Há, ainda, uma discussão acerca dos homens nesta história. Autje viu o abusador correndo por uma escada puída de madeira. Este delatou os outros. Mariche, porém, prefere dar-se o direito da dúvida: e se os homens presos não forem os culpados? Como bem lembram Ona e Salomé, seus papéis ali não são condenar, tampouco olhar para os seus estupradores com empatia. Mesmo que estes não houvessem culminado o ato, eram, ainda, culpados de sua omissão. Existe uma presença masculina durante o diálogo: August (Ben Whishaw), que fora expulso junto a sua mãe, uma questionadora daquela fé. Voltou, formado, para formar outros rapazes. Está ali para redigir as atas da reunião, uma vez que mulheres não leem ou escrevem. Está ali, sobretudo, pelo amor que sente por Ona. Mesmo em um ambiente hostil, onde mulheres odeiam homens e homens repudiam mulheres, August surge como um respiro, um fio de esperança para ser abraçado. Ama, mesmo onde este amor não é possível.

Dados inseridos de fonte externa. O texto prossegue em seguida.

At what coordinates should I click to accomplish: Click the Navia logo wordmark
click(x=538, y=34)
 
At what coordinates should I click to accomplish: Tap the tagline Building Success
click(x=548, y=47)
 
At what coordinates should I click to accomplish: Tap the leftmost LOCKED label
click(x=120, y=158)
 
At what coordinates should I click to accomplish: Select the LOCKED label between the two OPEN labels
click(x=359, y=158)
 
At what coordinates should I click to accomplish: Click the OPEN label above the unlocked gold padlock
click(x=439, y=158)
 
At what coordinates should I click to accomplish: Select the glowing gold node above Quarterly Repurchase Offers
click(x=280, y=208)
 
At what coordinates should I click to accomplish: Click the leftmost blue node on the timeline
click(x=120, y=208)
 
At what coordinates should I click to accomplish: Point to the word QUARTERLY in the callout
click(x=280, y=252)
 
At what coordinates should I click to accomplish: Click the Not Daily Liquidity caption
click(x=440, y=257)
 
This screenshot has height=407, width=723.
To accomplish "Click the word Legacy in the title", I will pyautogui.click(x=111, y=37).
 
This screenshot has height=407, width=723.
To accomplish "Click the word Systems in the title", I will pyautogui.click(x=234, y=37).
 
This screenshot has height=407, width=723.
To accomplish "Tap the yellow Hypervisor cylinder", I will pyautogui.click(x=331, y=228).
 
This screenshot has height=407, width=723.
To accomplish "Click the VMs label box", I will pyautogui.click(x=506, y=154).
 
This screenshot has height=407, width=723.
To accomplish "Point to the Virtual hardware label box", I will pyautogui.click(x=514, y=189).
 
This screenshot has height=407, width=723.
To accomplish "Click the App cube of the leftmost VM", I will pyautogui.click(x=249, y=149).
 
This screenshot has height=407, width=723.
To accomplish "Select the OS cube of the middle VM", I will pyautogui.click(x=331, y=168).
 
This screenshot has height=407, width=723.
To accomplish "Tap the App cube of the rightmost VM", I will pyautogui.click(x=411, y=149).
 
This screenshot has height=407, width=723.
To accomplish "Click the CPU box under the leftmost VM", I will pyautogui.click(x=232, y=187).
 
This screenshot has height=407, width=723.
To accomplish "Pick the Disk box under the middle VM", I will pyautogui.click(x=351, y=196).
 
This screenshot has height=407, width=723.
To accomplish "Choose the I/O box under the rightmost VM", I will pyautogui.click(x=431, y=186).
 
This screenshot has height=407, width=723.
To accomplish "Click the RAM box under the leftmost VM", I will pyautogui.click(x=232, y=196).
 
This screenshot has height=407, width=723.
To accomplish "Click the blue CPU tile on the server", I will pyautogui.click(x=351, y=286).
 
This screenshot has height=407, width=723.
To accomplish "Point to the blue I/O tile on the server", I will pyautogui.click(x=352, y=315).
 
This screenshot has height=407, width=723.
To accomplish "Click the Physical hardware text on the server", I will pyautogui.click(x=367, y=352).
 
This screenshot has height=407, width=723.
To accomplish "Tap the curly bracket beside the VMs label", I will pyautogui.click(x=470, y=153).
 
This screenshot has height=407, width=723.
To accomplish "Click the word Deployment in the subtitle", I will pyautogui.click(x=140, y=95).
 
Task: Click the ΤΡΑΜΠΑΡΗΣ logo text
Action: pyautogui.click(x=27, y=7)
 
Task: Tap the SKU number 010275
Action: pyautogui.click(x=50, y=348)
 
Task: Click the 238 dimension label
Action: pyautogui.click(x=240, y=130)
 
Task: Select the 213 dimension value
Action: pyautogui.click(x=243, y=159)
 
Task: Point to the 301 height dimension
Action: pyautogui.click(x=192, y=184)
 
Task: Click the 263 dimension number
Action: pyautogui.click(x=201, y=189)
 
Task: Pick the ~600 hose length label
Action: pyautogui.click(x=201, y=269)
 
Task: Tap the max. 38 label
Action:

Existe uma discussão sobre quais meninos deviam ir junto às mulheres. Mesmo violado, Ona confessa o amor pelo feto em seu ventre: ele, afinal, era apenas um menino, como seu abusador fora um dia. Há também o debate sobre a possibilidade de dar aos homens a escolha de irem com elas — e eles iriam, como diz Ona, pois não sobreviveriam sem elas. Há, porém, um momento em que Mariche desabafa sobre as agressões que sofre. Ela nunca teve uma escolha. Os homens nunca deram escolhas a ela ou a sua filha. Por que eles deveriam ter uma?

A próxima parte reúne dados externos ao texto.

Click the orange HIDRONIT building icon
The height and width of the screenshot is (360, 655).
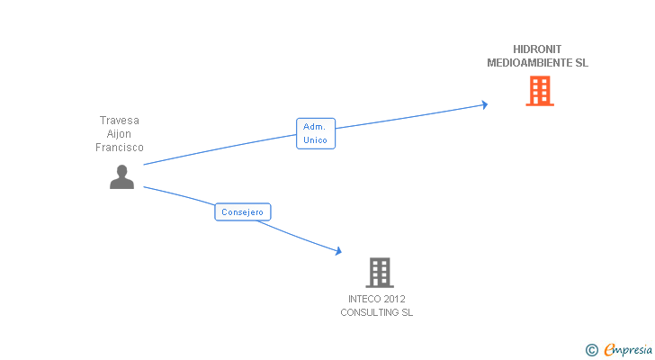[539, 91]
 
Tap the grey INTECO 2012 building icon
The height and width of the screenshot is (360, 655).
[380, 272]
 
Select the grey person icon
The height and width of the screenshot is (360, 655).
[121, 177]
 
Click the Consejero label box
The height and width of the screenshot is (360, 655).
[243, 212]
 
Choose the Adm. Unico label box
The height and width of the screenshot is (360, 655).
[316, 133]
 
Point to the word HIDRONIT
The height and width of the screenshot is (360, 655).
[537, 50]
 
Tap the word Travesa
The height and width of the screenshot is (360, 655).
[120, 120]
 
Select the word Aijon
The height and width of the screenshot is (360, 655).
[120, 134]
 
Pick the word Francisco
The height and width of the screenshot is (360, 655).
[120, 148]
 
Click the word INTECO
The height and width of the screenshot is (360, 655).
[363, 299]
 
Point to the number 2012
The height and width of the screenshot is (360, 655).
[393, 299]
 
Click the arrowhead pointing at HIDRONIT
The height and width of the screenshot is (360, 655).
[484, 104]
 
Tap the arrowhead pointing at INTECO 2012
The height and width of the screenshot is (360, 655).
[338, 252]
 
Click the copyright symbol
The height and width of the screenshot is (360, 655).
[591, 349]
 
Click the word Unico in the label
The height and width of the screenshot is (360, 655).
[316, 140]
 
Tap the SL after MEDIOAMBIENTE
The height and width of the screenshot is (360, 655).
[581, 63]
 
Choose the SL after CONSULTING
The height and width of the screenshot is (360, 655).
[407, 312]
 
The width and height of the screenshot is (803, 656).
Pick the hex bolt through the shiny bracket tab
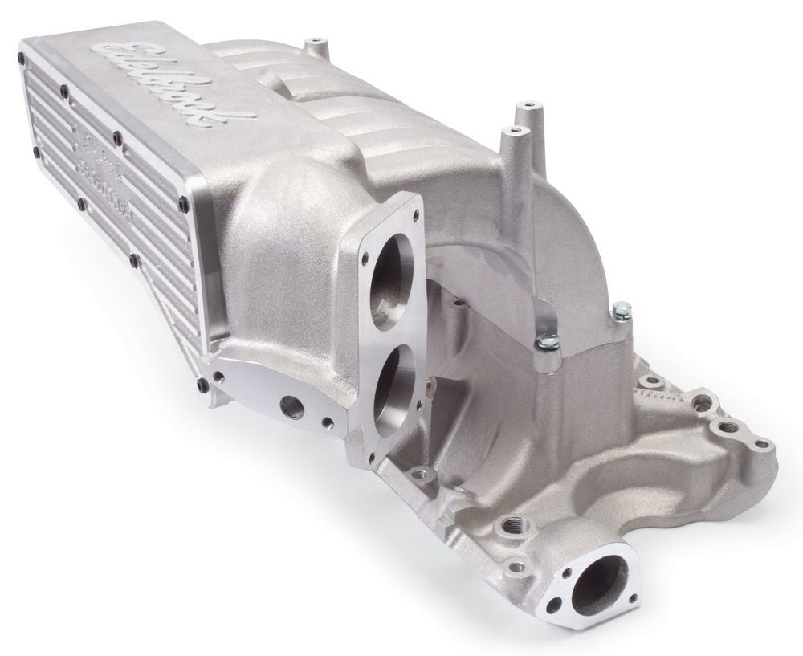(548, 341)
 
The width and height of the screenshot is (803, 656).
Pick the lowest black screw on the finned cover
(201, 387)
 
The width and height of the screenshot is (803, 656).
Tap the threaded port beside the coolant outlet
(507, 527)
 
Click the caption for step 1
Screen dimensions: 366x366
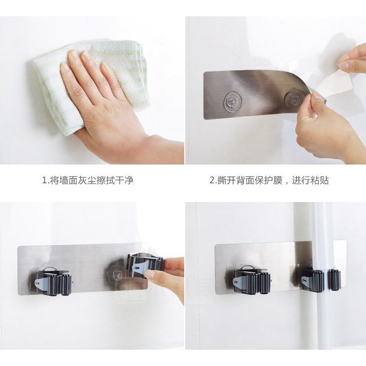[88, 180]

Filmes se tornaram espetáculos visuais irreais. Efeitos caríssimos estampam as telas em produções que beiram as quatro horas de duração. Sarah Polley faz o caminho inverso: conta sua história fosca e avassaladora em pouco mais de uma hora e meia. Entre Mulheres não possui firulas, excessos ou faltas, pois cumpre o papel ao qual se propõe: mulheres vendo a si mesmas em uma tela. “De onde eu venho, de onde sua mãe vem, não falávamos sobre os nossos corpos. Então, quando algo assim acontecia, não tínhamos linguagem para isso”, conta Autje ao bebê de Ona sobre os eventos daqueles dias. O horror de Entre Mulheres existe naqueles atos horrendos, mas, sobretudo, abriga-se no silêncio. Como uma mulher poderia se reconhecer como uma vítima de abuso quando sequer sabe o que é um abuso?

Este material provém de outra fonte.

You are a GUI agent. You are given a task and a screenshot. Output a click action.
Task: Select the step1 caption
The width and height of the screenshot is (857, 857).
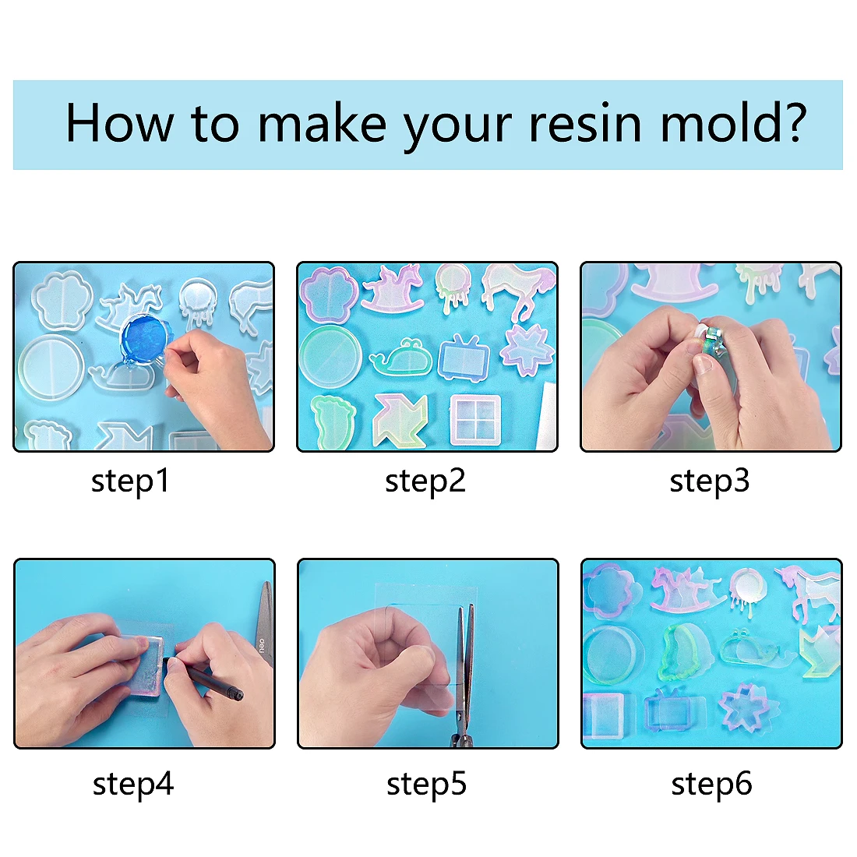tap(130, 481)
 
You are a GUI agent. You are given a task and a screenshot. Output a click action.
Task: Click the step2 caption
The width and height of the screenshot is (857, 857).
tap(425, 481)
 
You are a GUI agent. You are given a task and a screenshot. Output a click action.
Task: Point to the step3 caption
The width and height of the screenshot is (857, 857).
tap(709, 481)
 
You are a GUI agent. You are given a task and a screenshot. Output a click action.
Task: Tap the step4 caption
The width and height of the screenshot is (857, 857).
tap(132, 784)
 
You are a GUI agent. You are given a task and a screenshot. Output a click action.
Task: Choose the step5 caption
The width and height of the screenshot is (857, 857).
tap(426, 784)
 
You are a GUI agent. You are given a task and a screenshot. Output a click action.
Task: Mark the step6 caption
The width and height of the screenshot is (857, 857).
tap(711, 784)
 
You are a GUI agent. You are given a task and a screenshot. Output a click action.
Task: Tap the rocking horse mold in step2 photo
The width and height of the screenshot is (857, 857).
tap(392, 289)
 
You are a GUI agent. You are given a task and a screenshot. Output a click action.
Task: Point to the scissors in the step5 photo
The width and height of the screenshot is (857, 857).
tap(464, 670)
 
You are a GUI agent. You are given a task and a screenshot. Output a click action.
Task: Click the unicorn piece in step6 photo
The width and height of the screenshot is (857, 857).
tap(810, 596)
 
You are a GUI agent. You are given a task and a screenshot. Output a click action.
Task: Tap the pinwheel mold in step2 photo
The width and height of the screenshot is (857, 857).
tap(400, 418)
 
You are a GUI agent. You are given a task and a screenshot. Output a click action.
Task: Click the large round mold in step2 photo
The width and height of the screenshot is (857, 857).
tap(330, 357)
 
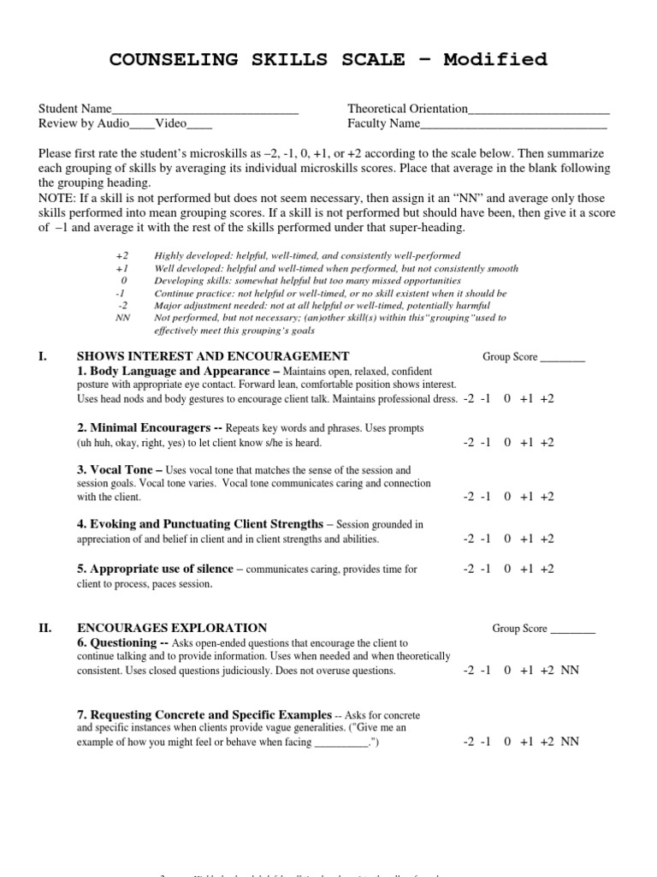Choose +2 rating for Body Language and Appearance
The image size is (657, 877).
pyautogui.click(x=548, y=399)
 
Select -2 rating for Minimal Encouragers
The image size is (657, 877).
pyautogui.click(x=468, y=443)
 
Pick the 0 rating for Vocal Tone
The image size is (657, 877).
pyautogui.click(x=507, y=497)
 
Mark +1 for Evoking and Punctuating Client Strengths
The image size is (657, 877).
pyautogui.click(x=526, y=540)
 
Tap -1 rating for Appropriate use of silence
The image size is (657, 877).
pyautogui.click(x=486, y=569)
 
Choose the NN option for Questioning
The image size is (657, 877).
pyautogui.click(x=570, y=671)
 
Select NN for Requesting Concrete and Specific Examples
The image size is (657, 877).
pyautogui.click(x=570, y=742)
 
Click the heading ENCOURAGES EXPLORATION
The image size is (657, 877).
pyautogui.click(x=172, y=628)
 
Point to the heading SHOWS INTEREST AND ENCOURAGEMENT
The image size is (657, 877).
pyautogui.click(x=213, y=356)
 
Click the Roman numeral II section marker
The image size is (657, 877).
pyautogui.click(x=45, y=628)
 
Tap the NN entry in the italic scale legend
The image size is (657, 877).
pyautogui.click(x=123, y=318)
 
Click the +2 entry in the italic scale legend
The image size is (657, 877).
pyautogui.click(x=123, y=256)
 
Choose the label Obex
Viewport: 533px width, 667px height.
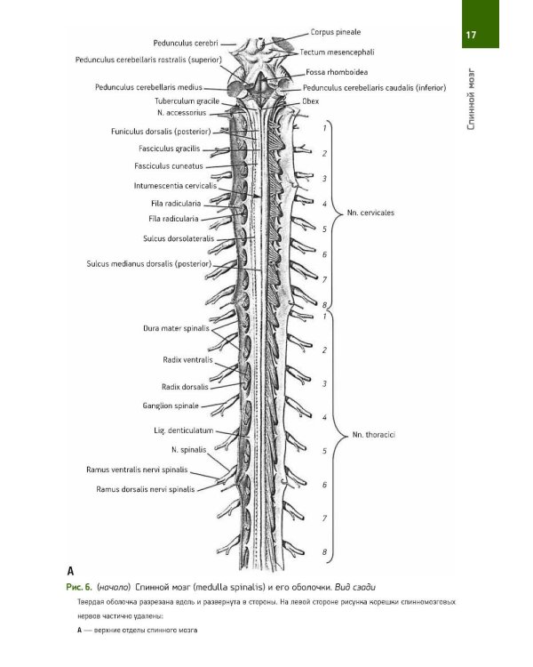[310, 101]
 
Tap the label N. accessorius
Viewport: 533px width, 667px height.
[181, 114]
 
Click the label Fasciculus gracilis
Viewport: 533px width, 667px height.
[169, 148]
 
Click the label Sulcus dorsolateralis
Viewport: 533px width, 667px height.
[179, 238]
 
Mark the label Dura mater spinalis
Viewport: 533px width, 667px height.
[175, 328]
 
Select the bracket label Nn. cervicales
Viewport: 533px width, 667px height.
[372, 213]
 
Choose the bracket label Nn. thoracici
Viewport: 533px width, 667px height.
[373, 435]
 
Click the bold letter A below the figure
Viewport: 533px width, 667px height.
[70, 571]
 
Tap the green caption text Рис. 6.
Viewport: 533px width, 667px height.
[79, 588]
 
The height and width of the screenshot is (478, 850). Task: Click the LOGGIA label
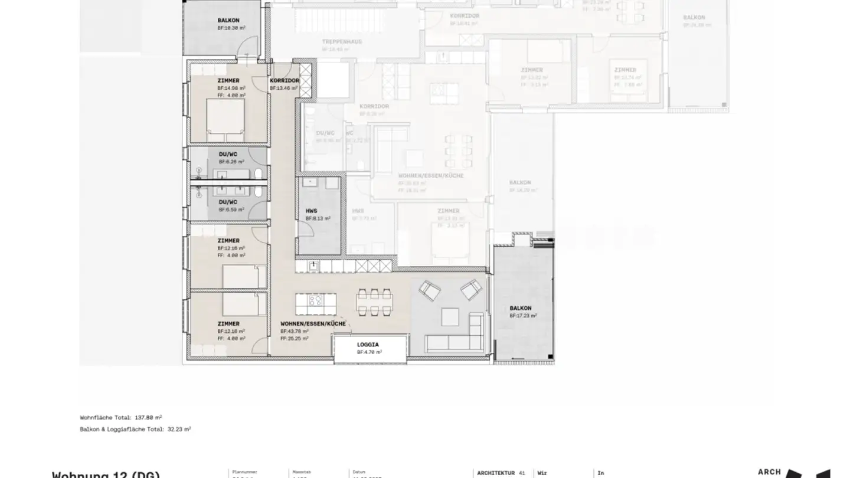[x=368, y=344]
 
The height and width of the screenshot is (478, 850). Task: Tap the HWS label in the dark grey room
[x=311, y=211]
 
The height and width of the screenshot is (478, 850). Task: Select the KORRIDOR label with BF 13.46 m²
[x=285, y=80]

Não faz muito tempo, uma colega de turma contou como seu marido a impediu de estudar durante os trinta anos de seu casamento. Ela sequer conseguia visitar a mãe. Quando o homem adoeceu, ela o deixou em um abrigo municipal e, finalmente, pode viver a sua vida. Estuda o ensino médio aos 50 anos. Minha mãe completou o colegial em uma idade próxima. Minha vó alçou voo aos seus 74 anos, quando tornou-se viúva: deixou sua casa na pequena cidade onde vivo e nunca mais deixou que suas asas parassem de bater. Mulheres são ensinadas a ter medo do silêncio, medo da solidão. Mulheres sem um marido, um namorado, são mulheres infelizes. Mulheres viúvas perderam seu motivo de viver. Somos insuficientes sozinhas, nos ensinaram. Autje conta ao pequeno bebê como elas tinham 24 horas para decidirem em qual mundo ele nasceria. Só queria que essa decisão não fosse uma mera história de cinema. Que não precisássemos sofrer para sermos ouvidas.

Entre Mulheres recebeu 2 indicações ao Oscar, nas categorias de: Melhor Filme e Melhor Roteiro Adaptado.